Como diz o clichê, seria cômico se não fosse trágico. Na Folha, Marina Dias deu detalhes sobre uma reunião recente entre Ricardo Salles e representantes do governo dos EUA sobre um acordo entre os dois países para ajudar na proteção da Amazônia. Um detalhe chamou a atenção: um dos slides apresentados pelo ministro trazia a imagem de um cachorro sentado, abanando o rabo diante de uma máquina de frango assado, com o termo em inglês “expectativa de pagamento” na parte superior. Noves fora o ridículo da analogia (uma figura de linguagem que escapa completamente à realidade dos norte-americanos), a apresentação deixa clara a insistência de Salles com sua estratégia “pague-para-ver”, que condiciona qualquer esforço de redução do desmatamento à injeção de cerca de US$ 1 bilhão pela Casa Branca.
O Financial Times traduziu ao público anglófono a posição de Salles, que mais lembra uma extorsão, e ressaltou a frustração do governo norte-americano com a falta de avanço nas conversas. Um indício disso foi a declaração da porta-voz da Casa Branca, Jen Psaki, que confirmou para Raquel Krähenbühl (TV Globo) que Biden não espera por um acordo bilateral a tempo de ser anunciado durante a cúpula climática da próxima semana.
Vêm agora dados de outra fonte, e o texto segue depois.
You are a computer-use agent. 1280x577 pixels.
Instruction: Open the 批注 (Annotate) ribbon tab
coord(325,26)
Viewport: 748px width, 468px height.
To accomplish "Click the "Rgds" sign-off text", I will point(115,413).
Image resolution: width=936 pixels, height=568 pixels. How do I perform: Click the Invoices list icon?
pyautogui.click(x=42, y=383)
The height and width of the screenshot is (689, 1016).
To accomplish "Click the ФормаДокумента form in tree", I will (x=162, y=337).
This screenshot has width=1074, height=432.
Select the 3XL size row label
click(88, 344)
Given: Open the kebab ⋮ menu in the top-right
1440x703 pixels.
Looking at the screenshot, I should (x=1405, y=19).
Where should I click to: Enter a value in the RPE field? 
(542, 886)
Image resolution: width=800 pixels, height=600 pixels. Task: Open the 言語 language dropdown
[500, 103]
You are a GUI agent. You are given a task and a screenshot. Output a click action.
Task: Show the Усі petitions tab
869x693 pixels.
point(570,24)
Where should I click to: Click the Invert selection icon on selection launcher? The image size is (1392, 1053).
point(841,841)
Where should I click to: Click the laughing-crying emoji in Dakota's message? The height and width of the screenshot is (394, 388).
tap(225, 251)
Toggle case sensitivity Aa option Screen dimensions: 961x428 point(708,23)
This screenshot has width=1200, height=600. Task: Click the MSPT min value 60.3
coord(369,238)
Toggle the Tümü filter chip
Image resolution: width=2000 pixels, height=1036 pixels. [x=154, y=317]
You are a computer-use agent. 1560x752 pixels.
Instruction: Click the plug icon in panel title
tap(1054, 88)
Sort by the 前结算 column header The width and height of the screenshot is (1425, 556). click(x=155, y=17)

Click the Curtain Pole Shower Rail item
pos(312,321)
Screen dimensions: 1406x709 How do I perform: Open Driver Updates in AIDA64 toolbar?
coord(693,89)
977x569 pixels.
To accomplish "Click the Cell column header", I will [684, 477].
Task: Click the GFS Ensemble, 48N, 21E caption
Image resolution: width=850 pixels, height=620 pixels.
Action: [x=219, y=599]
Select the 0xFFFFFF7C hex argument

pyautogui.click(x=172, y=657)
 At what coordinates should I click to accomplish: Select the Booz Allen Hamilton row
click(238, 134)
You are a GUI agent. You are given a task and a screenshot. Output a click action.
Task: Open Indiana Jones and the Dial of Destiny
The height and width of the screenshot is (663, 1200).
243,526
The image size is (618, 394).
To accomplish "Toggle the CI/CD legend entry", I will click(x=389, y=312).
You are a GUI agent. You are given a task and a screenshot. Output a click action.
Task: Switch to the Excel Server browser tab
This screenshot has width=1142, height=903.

Enquanto isso, no outro lado do Atlântico, a União Europeia subiu o tom nas cobranças ao Brasil. Em um encontro virtual com Salles e o novo chanceler Carlos França, o comissário da UE para o meio ambiente, Virginijus Sinkevicius, reforçou que os países europeus esperam “mais ambição” da parte do governo brasileiro nas agendas de clima e biodiversidade. Sinkevicius também não economizou palavras para criticar o novo compromisso do Brasil para o Acordo de Paris: para ele, a NDC apresentada por Bolsonaro e Salles no final do ano passado “foi uma oportunidade perdida” que frustrou os parceiros europeus. Jamil Chade destacou no UOL as cobranças da UE ao Brasil. A Reuters também abordou o assunto.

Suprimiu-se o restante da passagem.